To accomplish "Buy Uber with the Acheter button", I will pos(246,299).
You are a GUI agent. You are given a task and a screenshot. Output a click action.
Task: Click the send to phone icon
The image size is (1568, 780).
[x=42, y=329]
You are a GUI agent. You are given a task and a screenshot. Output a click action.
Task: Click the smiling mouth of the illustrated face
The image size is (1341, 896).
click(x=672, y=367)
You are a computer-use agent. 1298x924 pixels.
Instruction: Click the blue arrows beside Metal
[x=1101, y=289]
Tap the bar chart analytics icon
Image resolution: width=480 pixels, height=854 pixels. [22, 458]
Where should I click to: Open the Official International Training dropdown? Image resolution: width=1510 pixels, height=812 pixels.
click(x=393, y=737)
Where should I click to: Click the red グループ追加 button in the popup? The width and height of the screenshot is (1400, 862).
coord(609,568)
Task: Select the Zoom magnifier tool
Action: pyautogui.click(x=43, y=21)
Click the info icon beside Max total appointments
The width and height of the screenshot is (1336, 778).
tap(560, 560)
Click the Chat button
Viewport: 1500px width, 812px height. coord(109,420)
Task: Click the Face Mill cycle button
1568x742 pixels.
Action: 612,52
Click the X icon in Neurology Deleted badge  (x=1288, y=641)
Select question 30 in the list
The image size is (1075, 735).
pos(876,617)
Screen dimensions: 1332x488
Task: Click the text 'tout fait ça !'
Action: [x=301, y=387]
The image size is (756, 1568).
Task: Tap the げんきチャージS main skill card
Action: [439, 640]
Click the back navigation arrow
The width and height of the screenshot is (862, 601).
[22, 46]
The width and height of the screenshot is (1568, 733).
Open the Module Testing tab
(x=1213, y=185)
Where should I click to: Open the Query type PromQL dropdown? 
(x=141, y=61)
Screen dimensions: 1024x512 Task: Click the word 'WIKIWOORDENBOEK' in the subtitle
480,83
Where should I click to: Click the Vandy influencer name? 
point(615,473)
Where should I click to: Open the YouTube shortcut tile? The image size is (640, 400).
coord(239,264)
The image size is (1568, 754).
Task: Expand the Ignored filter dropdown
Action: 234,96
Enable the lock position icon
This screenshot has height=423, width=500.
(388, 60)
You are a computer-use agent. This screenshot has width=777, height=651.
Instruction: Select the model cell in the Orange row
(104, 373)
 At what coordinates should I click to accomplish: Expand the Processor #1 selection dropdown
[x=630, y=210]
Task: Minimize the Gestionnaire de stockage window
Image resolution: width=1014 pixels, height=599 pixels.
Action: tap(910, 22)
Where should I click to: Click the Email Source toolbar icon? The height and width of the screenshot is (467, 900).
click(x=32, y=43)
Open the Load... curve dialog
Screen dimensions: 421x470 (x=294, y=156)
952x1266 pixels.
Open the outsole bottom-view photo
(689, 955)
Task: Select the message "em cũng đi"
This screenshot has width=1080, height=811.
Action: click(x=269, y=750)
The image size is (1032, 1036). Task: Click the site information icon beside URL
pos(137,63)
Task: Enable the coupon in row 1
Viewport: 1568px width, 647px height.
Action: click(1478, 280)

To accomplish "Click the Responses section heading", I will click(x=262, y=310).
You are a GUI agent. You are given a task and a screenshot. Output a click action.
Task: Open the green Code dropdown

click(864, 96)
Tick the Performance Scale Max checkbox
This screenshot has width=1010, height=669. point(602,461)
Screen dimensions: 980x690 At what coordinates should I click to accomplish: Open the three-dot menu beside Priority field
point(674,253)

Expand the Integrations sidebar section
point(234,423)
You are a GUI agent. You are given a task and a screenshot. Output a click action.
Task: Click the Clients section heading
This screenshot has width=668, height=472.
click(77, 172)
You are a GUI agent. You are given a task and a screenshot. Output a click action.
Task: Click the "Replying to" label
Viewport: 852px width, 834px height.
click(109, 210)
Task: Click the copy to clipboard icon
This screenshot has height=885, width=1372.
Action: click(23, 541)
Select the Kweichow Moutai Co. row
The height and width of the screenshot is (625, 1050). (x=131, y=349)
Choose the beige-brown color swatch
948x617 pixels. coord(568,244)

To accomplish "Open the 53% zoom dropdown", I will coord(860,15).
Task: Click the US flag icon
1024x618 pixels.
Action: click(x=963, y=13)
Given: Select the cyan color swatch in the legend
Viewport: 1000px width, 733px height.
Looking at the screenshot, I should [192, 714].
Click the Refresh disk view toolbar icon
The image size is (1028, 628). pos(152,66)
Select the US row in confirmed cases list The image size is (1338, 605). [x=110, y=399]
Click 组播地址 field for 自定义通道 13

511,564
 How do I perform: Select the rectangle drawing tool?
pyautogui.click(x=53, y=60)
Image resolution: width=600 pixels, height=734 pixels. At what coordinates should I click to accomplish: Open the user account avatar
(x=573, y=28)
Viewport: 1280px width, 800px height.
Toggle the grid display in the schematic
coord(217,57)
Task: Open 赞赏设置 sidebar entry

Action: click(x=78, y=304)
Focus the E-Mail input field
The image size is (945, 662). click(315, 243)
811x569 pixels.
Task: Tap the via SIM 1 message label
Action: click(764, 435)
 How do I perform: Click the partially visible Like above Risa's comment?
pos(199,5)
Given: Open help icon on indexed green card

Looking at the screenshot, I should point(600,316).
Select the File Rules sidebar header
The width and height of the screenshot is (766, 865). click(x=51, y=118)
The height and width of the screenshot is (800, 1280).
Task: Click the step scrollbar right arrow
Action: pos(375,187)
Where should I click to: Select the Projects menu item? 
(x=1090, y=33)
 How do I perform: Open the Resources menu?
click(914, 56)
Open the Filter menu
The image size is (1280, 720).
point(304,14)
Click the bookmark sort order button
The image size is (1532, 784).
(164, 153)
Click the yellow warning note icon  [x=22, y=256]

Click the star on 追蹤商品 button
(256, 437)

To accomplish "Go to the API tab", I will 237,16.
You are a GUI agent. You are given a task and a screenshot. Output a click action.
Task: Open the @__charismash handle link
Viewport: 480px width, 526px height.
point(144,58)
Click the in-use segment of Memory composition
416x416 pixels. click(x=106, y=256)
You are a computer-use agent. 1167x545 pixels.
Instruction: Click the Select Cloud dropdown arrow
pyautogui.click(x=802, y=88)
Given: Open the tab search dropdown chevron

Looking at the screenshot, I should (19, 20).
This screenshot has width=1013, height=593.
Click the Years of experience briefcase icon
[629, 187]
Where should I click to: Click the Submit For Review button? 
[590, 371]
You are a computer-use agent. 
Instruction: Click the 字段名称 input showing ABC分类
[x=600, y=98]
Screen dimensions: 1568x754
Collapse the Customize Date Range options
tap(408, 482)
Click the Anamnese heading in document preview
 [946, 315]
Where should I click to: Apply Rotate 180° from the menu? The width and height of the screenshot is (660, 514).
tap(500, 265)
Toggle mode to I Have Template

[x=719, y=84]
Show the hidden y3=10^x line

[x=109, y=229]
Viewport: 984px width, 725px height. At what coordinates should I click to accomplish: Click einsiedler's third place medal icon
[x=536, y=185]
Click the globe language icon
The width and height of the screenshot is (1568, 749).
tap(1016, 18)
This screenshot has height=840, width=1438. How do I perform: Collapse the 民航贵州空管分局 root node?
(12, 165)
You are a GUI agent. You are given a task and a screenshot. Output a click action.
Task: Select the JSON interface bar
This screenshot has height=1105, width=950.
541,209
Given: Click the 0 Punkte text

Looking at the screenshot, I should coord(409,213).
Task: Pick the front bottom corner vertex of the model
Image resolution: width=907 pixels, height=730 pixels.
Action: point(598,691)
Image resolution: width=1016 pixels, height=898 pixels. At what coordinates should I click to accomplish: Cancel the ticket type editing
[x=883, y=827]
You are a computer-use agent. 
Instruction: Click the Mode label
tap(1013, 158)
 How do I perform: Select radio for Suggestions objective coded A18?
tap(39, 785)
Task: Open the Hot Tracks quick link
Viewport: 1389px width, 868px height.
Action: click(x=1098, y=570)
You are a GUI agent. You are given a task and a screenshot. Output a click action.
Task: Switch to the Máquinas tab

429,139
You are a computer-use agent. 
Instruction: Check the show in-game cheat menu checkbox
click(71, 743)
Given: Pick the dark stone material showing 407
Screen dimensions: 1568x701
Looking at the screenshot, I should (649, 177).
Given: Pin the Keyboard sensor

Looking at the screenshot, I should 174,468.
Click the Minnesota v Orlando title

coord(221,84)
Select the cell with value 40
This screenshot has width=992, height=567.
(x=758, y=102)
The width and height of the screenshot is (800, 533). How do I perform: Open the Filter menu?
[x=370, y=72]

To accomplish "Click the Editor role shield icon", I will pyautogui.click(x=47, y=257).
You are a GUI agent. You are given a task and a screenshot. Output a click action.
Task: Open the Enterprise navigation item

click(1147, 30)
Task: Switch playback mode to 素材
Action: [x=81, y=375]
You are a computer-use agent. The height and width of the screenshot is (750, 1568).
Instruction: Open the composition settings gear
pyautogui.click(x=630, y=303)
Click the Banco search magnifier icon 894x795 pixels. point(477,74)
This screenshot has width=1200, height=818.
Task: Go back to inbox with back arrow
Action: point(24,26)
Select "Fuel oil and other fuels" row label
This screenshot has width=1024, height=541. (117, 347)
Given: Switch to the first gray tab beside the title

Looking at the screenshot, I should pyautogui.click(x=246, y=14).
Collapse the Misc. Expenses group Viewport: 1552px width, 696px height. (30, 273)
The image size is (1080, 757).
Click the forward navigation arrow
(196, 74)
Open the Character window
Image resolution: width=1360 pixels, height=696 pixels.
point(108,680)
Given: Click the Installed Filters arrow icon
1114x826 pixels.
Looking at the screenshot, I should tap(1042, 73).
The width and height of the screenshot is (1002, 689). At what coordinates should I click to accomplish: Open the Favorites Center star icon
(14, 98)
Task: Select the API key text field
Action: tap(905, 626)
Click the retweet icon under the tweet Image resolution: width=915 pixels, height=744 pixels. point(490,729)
________________
Every line in the listing above that mentions "Pick" should be returned.

## Worked solution
Task: Pick the front bottom corner vertex of the model
Given: Pick the dark stone material showing 407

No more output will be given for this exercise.